渡辺最高顧問ら首脳3人が辞任
昨年11月に福田、笠原、松本竜の3選手が野球賭博に関与していたことが発覚し、3選手を無期失格処分としたばかりの巨人軍が、8日、新たに高木京介投手が野球賭博に関与していたと発表。開幕直前に起きてしまったスキャンダル。一体、巨人はどうなってしまったのか…。
3選手の野球賭博に始まり、今年2月にはOBの清原和博が逮捕と、暗い話題が多かった最近の巨人。しかし、チームは高橋由新監督率いる新チームでスタートし、春季キャンプではルーキー重信や、岡本らの活躍で、暗い話題をプレーで払拭していた最中だった。昨年の3選手の不祥事もあり、春季キャンプでは野球賭博を含む暴力団関係とのかかわりなどに関する「有害行為再発防止」の研修会が開かれた。その席に、今回発覚となった高木京の姿もあったというから驚きだ。

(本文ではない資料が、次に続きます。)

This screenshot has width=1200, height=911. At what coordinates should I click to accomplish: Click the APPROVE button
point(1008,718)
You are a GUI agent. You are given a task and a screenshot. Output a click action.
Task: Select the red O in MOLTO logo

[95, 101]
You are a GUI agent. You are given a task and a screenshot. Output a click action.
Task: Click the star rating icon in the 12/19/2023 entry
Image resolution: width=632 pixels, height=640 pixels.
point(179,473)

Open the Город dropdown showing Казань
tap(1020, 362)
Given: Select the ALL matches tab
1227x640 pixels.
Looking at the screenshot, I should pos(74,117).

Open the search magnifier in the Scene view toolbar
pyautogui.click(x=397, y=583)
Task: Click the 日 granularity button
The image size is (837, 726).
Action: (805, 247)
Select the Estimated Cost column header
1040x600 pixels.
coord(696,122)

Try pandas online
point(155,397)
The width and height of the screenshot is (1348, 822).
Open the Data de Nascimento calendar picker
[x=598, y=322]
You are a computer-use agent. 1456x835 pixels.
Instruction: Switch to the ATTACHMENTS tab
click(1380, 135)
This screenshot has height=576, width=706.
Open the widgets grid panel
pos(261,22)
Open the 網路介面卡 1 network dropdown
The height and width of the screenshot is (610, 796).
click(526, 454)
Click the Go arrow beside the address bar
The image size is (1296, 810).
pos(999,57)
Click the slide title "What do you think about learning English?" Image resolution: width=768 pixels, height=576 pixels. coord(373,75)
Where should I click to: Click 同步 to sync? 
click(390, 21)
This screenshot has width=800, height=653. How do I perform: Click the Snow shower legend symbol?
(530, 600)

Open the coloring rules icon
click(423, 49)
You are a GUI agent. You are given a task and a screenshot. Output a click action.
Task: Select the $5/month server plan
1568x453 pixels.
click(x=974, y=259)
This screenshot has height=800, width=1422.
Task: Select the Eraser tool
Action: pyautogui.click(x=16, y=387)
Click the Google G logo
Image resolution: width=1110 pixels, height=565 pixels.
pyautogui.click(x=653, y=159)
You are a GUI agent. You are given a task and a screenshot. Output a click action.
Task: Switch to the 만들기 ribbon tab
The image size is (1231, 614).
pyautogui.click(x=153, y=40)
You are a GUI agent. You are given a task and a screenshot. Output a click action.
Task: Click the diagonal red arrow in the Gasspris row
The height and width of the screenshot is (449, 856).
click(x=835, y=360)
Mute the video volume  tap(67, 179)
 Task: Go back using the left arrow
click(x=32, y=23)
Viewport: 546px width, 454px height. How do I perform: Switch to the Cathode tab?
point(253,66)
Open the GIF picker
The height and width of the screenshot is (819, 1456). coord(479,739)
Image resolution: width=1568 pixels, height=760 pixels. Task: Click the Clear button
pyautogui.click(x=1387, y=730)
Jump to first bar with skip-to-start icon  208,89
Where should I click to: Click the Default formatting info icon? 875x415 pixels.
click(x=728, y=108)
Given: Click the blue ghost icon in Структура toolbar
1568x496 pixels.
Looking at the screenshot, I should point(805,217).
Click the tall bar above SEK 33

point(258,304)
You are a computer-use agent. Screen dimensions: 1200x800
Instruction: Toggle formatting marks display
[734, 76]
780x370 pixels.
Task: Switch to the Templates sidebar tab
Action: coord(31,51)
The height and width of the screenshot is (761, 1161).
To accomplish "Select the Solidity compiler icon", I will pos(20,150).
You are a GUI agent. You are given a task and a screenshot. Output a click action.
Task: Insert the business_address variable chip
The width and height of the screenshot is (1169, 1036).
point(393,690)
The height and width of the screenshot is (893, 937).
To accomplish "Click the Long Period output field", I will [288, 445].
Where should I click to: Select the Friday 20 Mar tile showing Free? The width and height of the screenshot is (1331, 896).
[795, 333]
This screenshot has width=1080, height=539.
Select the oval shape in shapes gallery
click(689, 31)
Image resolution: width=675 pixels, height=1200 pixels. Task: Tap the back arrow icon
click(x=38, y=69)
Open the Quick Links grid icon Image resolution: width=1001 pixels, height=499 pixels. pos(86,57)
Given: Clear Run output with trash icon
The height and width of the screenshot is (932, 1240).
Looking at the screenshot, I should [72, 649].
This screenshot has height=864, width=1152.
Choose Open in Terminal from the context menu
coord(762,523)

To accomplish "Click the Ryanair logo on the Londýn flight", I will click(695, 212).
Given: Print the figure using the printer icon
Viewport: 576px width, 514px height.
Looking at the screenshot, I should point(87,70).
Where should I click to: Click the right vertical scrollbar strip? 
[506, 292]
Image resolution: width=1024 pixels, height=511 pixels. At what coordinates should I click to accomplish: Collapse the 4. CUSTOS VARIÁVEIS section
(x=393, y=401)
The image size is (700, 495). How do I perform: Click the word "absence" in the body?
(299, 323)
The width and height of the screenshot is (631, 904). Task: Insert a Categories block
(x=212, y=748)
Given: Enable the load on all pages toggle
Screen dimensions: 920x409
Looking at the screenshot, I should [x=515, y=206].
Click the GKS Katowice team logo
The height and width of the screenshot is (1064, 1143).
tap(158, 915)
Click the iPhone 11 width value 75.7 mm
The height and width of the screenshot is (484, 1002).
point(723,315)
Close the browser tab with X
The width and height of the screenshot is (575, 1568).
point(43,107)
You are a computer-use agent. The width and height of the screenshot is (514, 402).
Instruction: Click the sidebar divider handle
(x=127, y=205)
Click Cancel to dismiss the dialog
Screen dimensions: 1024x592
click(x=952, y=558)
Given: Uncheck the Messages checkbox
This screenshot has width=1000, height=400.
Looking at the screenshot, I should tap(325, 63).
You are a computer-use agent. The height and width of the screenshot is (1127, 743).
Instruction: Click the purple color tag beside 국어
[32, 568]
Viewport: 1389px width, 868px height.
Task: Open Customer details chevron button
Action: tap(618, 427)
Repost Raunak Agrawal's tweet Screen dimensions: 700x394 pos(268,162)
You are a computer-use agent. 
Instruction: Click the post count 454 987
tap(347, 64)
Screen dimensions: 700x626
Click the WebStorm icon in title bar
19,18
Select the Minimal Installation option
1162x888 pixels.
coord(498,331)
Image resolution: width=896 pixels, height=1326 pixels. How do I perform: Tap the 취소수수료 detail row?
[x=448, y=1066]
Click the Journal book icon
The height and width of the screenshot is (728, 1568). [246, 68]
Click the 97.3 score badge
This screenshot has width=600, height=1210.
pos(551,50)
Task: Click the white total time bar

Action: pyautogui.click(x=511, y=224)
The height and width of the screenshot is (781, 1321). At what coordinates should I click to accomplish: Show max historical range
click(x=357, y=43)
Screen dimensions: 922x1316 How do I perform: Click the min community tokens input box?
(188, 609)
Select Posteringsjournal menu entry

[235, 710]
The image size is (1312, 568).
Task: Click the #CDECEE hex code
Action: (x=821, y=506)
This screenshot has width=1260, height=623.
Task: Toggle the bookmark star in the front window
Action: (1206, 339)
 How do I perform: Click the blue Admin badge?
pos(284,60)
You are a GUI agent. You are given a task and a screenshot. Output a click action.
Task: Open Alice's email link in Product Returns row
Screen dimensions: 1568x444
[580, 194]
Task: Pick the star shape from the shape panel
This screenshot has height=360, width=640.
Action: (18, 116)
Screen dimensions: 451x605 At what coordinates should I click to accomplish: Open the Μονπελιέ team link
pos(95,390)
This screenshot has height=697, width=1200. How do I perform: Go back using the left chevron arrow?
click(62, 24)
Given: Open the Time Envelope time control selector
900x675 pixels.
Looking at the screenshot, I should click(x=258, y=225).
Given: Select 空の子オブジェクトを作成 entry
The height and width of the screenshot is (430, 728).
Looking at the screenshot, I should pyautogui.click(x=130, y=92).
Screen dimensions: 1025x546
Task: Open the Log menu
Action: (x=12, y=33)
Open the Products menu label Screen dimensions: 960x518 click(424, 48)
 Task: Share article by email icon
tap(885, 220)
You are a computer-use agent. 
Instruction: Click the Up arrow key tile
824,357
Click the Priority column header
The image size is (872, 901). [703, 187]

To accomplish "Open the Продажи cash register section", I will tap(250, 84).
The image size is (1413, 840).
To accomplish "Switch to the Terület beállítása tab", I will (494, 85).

球団側は、昨年以降、各選手への聞き取り調査を行ってきたが、今回の発覚に関しては高木京が嘘の供述をし、球団も高木京の証言を鵜呑みにしてきた。2月末に週刊文春の取材を受けた球団は、今月に入ってから調査を開始し、高木京に問い詰めたところ関与を認めたという。
この不祥事で、巨人は渡辺恒雄球団最高顧問と白石興二郎オーナー、桃井恒和球団会長の辞任を発表。久保球団社長は「首脳が責任を取ることにより、公式戦は参加したい」と沈痛な表情で話したが、これを許していいものか疑問が残る。
04年の裏金問題で渡辺オーナー(当時)は辞任したが…
巨人は去る2004年、一場靖弘投手(当時明大)に裏金を渡していたという不祥事を起こしている。その時の処分は当時オーナーだった渡辺氏が辞任、土井球団社長ら4人が解任されたが、渡辺氏は居残り続け、オーナーから球団代表取締役会長そして最高顧問と肩書を変えて現在に至る。ある関係者は言う。
「結局“ナベツネ”の球団だからね。今回の形をとったとしても、裏ではどうせ発言したり命令したりするのだから、あくまで建て前の処分だよね。仮に今回発覚してなかったら、高木京はマウンドに何に食わぬ顔で上がっていたと思うし。形だけの処分ではなく、これだけの大問題を起こしたのだから、ペナントレースの何らかのペナルティを課さなければいけないのではないか」。
他球団の反応はどうだろうか。「他人事には思えないけど。少しひどいね。ナベツネさんが辞任っていうのは驚いたけど、チームへの処分は何もないのかね?見守るしかないけど」と、他球団関係者は表情を曇らせた。
お茶の間からテレビ中継が消え、ただでさえ“野球離れ”が起こっている昨今。球界を代表する巨人の不祥事は、プロ野球界に大きな影響をもたらす。NPBも、巨人のフロントが責任を取ったから“いい”ではなく、今後のプロ野球界を考えた処分を下すべきである。